Hello again! Welcome to the second dev log for the generative art environment project I’m working on (I still haven’t thought of a good name). As “promised”, this post will be more technical, but after hearing from a non-developer friend that they enjoyed reading my previous post, I’ll try to keep the posts somewhat approachable (but forgive me, since at least this and the next two posts will be more technical and less feature focused). If you somehow stumbled upon this post and have some feedback and don’t know me in person, feel free to send me an email (it’s on my about page).

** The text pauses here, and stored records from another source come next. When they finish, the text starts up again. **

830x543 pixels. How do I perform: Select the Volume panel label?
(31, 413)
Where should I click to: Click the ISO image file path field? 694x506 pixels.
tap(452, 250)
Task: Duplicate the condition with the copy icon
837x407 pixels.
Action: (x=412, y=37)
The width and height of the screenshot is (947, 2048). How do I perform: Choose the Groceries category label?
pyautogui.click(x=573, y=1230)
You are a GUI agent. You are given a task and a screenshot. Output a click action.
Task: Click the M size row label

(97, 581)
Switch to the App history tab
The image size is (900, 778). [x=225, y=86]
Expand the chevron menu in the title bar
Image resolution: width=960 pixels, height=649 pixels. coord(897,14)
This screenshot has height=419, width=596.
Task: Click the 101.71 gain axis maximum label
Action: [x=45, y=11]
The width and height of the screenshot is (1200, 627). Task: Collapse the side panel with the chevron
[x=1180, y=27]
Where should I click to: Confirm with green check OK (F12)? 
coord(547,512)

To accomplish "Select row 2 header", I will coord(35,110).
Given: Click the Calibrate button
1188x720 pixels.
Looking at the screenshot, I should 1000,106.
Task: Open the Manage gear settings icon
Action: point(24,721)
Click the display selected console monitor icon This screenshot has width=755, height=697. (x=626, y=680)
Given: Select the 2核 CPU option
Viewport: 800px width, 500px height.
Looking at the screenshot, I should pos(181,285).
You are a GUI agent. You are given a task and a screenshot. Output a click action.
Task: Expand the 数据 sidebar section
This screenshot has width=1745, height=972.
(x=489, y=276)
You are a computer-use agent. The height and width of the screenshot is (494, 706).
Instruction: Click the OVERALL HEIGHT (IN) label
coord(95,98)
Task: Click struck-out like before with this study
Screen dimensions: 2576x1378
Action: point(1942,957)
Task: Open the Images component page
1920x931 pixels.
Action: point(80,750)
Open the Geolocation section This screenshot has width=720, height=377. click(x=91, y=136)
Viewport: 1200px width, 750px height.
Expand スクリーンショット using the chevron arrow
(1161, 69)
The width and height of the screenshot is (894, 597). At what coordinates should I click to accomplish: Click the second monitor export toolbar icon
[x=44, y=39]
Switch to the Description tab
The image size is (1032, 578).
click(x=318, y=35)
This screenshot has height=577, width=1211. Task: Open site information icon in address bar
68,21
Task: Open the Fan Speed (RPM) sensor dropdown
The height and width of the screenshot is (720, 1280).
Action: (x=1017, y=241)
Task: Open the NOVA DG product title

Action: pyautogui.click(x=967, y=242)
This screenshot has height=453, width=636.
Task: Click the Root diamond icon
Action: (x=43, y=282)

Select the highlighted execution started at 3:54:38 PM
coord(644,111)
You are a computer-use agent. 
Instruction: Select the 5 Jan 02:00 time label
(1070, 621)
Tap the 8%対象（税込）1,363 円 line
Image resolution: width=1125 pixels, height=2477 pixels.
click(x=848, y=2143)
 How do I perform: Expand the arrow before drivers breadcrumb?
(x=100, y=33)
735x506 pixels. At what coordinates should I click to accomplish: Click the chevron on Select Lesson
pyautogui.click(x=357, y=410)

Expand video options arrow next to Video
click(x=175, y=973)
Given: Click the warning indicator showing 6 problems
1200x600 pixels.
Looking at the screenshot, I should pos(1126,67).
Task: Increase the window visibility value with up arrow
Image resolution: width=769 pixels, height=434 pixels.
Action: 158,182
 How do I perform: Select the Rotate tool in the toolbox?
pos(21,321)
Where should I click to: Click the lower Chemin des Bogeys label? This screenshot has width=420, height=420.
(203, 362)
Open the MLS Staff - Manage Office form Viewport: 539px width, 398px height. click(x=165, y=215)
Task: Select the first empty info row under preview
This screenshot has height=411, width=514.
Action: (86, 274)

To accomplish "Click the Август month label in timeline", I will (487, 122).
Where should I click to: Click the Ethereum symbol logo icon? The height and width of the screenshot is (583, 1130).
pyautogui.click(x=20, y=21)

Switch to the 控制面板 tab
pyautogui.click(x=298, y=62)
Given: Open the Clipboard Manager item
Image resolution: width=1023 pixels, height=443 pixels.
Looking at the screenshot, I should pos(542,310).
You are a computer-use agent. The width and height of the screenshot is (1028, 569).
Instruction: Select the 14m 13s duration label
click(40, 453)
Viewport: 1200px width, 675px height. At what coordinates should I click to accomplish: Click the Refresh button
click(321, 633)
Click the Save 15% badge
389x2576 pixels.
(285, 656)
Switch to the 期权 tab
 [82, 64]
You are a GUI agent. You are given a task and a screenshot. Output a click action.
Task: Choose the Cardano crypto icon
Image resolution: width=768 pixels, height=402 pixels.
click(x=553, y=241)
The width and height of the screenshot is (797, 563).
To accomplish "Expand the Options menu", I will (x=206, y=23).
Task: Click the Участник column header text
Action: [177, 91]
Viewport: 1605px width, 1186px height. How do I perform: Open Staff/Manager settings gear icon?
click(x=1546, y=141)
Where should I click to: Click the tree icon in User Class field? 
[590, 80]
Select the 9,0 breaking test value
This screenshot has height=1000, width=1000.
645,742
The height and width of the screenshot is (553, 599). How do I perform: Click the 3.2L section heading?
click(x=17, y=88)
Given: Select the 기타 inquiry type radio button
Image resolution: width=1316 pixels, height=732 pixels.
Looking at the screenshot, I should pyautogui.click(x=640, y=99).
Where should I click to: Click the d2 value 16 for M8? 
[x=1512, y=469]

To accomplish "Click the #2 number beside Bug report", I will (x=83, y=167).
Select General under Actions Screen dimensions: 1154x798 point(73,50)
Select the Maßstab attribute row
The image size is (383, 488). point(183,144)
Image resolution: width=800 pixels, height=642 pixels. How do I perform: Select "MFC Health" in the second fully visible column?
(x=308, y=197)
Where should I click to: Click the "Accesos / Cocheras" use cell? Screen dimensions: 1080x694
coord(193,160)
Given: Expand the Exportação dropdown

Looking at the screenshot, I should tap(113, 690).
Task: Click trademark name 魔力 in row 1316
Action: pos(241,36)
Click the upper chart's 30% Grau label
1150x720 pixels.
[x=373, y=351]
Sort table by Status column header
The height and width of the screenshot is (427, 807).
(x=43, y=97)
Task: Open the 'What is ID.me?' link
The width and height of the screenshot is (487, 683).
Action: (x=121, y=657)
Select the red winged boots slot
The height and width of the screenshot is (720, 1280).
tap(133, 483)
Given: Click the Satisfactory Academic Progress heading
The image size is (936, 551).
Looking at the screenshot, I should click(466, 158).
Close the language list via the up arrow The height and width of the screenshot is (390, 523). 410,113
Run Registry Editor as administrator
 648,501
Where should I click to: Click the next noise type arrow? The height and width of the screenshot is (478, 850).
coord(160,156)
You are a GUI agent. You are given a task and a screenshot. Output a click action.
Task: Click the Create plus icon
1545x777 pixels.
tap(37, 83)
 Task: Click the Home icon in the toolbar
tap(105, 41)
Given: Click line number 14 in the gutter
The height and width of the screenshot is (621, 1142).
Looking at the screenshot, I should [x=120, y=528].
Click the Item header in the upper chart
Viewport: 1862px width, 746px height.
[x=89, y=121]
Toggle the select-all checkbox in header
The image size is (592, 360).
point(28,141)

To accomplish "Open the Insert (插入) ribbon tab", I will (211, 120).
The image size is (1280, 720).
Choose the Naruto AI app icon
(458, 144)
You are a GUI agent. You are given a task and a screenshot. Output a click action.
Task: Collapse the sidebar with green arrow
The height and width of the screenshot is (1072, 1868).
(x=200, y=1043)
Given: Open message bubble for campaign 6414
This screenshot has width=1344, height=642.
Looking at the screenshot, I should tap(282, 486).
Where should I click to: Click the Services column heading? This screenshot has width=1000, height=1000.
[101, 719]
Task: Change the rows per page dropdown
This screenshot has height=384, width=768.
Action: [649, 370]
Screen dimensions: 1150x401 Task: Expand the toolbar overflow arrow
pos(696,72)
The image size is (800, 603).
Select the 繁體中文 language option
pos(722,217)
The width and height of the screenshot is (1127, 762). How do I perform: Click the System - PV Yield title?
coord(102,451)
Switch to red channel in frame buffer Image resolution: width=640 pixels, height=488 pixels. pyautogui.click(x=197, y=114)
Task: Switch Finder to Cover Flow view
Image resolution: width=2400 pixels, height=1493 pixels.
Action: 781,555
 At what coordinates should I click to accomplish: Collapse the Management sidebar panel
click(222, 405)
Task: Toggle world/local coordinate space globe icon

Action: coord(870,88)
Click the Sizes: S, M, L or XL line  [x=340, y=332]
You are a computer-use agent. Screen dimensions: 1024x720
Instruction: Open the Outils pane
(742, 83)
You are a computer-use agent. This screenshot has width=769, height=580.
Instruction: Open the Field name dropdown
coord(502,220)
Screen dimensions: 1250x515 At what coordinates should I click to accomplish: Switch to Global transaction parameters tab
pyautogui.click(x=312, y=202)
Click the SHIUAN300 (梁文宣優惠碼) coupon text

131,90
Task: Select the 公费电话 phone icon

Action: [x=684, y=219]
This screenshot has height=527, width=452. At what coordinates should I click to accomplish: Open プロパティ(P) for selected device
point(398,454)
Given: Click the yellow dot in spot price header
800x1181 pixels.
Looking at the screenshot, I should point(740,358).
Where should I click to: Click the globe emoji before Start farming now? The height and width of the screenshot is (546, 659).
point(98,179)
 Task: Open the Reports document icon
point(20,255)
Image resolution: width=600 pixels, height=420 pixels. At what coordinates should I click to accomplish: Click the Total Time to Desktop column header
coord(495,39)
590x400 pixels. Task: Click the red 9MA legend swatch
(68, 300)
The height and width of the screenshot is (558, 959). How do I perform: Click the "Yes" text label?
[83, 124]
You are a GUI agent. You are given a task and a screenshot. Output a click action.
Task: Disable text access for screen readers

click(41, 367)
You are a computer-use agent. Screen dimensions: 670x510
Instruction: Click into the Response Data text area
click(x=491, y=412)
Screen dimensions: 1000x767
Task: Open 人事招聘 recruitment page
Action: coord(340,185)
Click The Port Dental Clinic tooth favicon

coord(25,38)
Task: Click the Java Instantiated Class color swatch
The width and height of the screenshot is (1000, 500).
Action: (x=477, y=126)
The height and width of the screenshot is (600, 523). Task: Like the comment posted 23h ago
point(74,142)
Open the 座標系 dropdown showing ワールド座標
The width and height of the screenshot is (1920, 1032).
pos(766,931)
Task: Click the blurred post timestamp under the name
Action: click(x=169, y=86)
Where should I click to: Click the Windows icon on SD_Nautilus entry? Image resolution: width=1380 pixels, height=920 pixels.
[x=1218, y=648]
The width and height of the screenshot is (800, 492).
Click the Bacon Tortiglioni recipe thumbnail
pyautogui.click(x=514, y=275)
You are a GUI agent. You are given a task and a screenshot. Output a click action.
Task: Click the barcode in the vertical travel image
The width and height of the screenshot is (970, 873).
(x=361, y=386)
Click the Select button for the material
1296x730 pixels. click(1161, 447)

In the past few weeks I’ve both made a lot of progress and less than I had anticipated. The main feature that I’m focusing on right now is allowing for people to add multiple sketches and see them on the sidebar, and as I’ve worked on it I’ve discovered a lot of things that I either didn’t realize I would want or need, like using SQLite in WASM with OPFS (I had originally planned to use IndexedDB) or didn’t anticipate the difficulty of implementing (like adding the rough version of an event sourcing system that I call Operations), so while I’ve made very little progress on the actual feature I’m still making good progress on the foundations that will allow this feature and others to be built and still hope that by the end of the month that I’ll have that feature working at least on the client side (and hopefully in the next post I’ll have more details about it!).

In any case, progress has mainly been in three areas:

Using schemas and malli, a schema library, much more substantially, in the API (both server and client), database results, and in a couple other areas.
Adding SQLite in a web worker, with a similar setup to what I have on the backend, in particular HugSQL and migration files for the database.
Adding an “event-sourcing”-style system that I dub Operations, which among other things lets the application work mostly offline (although not totally local first).

Each of these topics has a lot of detail, so I’ll use this post to talk about the first, using malli and the schema driven approach in general.

#Schema driven architecture

I’m a huge proponent of schema driven architectures. At Pitch, I got a little familiar with malli (we started using it towards the end of my tenure there), but I really fell in love with the schema driven approach at my last job, where I used Zod heavily on the client and the backend, and it really simplified dealing with data validation and transformation (with the added benefit of type inference too, which is extremely powerful). It was used for all of the API contracts, and since the schema for the requests and responses are defined statically you get a Swagger file basically for free, which was useful during development. It was used to define the data shape and transformations for incoming Pusher notifications and for form data validation. It was basically at the core of the Operations system I made (which serves as the basis of the system I built for this project). Having dealt with various data related problems from the perspective of schemas, I came to realize that explicitly defining and using schemas as the way you interact with data is such a boon that I can’t recommend it enough; I truly believe that putting data schemas at the core of your architecture and essentially using it as one of your application’s “first principles” is one of the best decisions you can make for the use of data as it flows through your app. There are few technical things I have this kind of belief in.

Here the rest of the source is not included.